A breath awareness practice is a type of mindfulness meditation that involves focusing one's attention on the physical sensation of breathing. The practice involves observing the natural rhythm and flow of the breath, without trying to control or manipulate it in any way.
To Begin
To begin a breath awareness practice, find a quiet and comfortable place where you can sit or lie down. Close your eyes and bring your attention to your breath. Notice the sensation of the air moving in and out of your nostrils or the rise and fall of your chest and belly.
Notice Your Breath
As you focus on your breath, you may notice that your mind begins to wander. When this happens, gently bring your attention back to your breath without judging yourself for getting distracted. Simply observe the sensation of breathing and let your thoughts come and go without getting caught up in them.
Regular Practice
You can practice breath awareness for a few minutes or as long as you like, but it's recommended to start with shorter sessions and gradually increase the duration over time.
Breath Awareness and Diaphragmatic Breathing
In addition to breath awareness, one common breathing technique is called "diaphragmatic breathing" or "belly breathing." This technique involves taking slow, deep breaths from the diaphragm, allowing the belly to expand with each inhalation and contract with each exhalation. Read more about its benefits.

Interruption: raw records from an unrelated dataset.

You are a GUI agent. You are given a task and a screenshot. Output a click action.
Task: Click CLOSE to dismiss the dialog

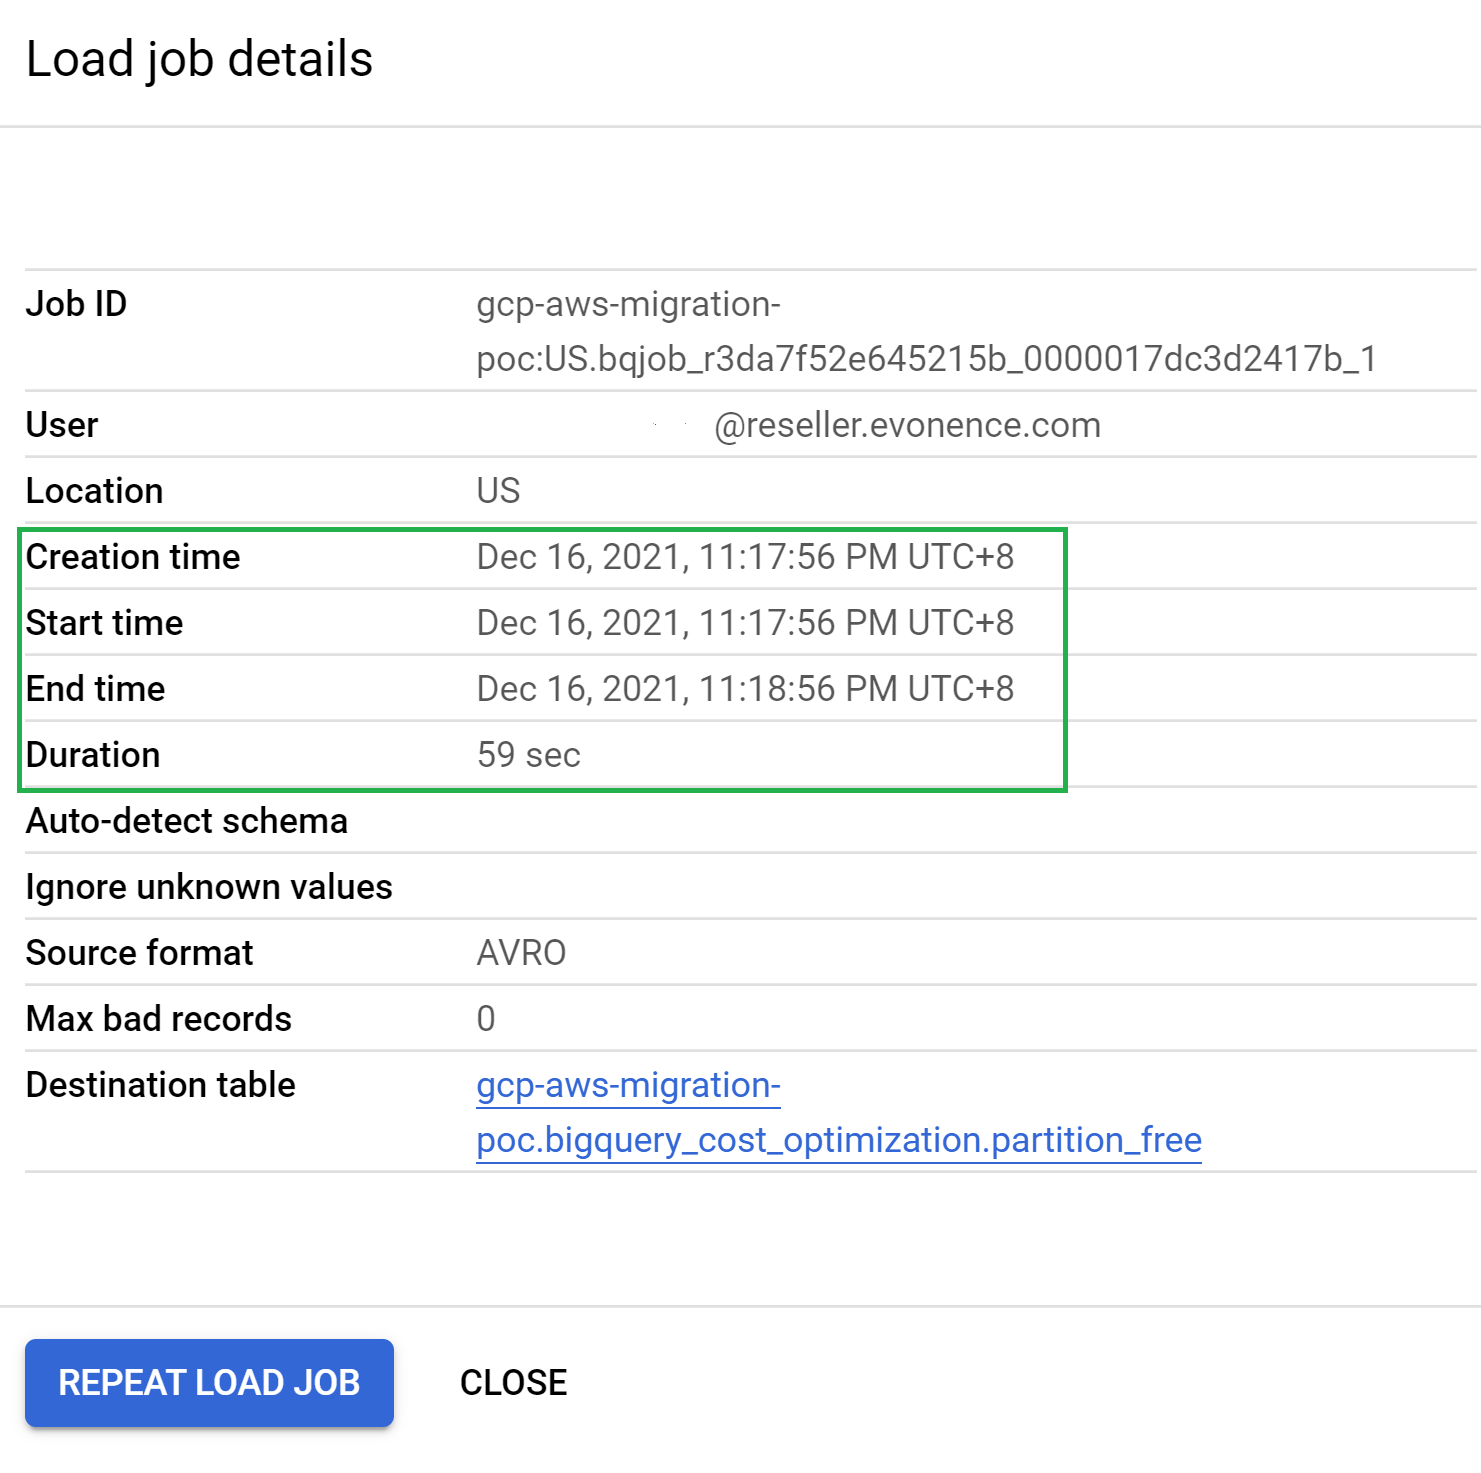(512, 1383)
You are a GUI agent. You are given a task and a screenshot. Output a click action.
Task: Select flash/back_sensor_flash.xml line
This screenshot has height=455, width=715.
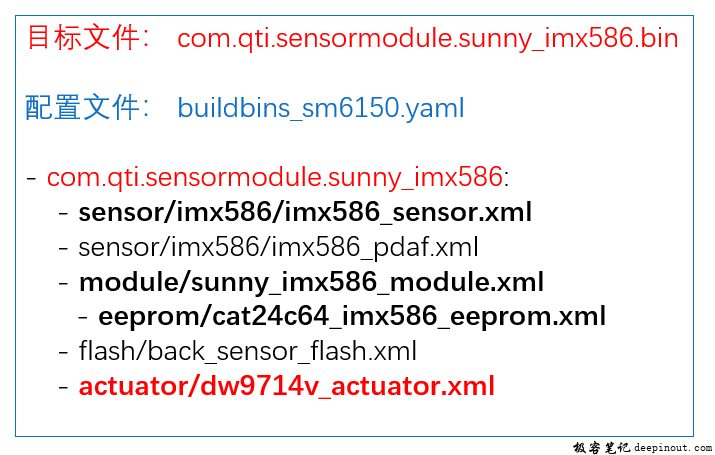(248, 352)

- Reduces stress and anxiety: Diaphragmatic breathing has been shown to reduce the levels of stress hormones in the body, such as cortisol and adrenaline, which can help to reduce feelings of anxiety and promote relaxation. When we experience anxiety, our body's stress response is activated, leading to symptoms such as rapid breathing, increased heart rate, and tension in the muscles. By practicing breathing exercises, we can help to calm the body's stress response and promote a sense of relaxation.
- Improves lung function: Diaphragmatic breathing can help to improve lung function by increasing the amount of oxygen that is taken in with each breath. This can be particularly beneficial for individuals with respiratory conditions, such as asthma or chronic obstructive pulmonary disease (COPD).
- Lowers blood pressure: Diaphragmatic breathing has been shown to help lower blood pressure, which can reduce the risk of heart disease and other cardiovascular conditions.
- Improves digestion: By stimulating the vagus nerve, diaphragmatic breathing can help to improve digestion and relieve symptoms of gastrointestinal distress, such as bloating and constipation.
- Boosts immune system: Diaphragmatic breathing can help to boost the immune system by increasing the production of immune cells, such as T-cells and natural killer cells.
- Improves sleep: Diaphragmatic breathing can help to promote relaxation and reduce feelings of stress and anxiety, which can make it easier to fall asleep and improve the quality of sleep.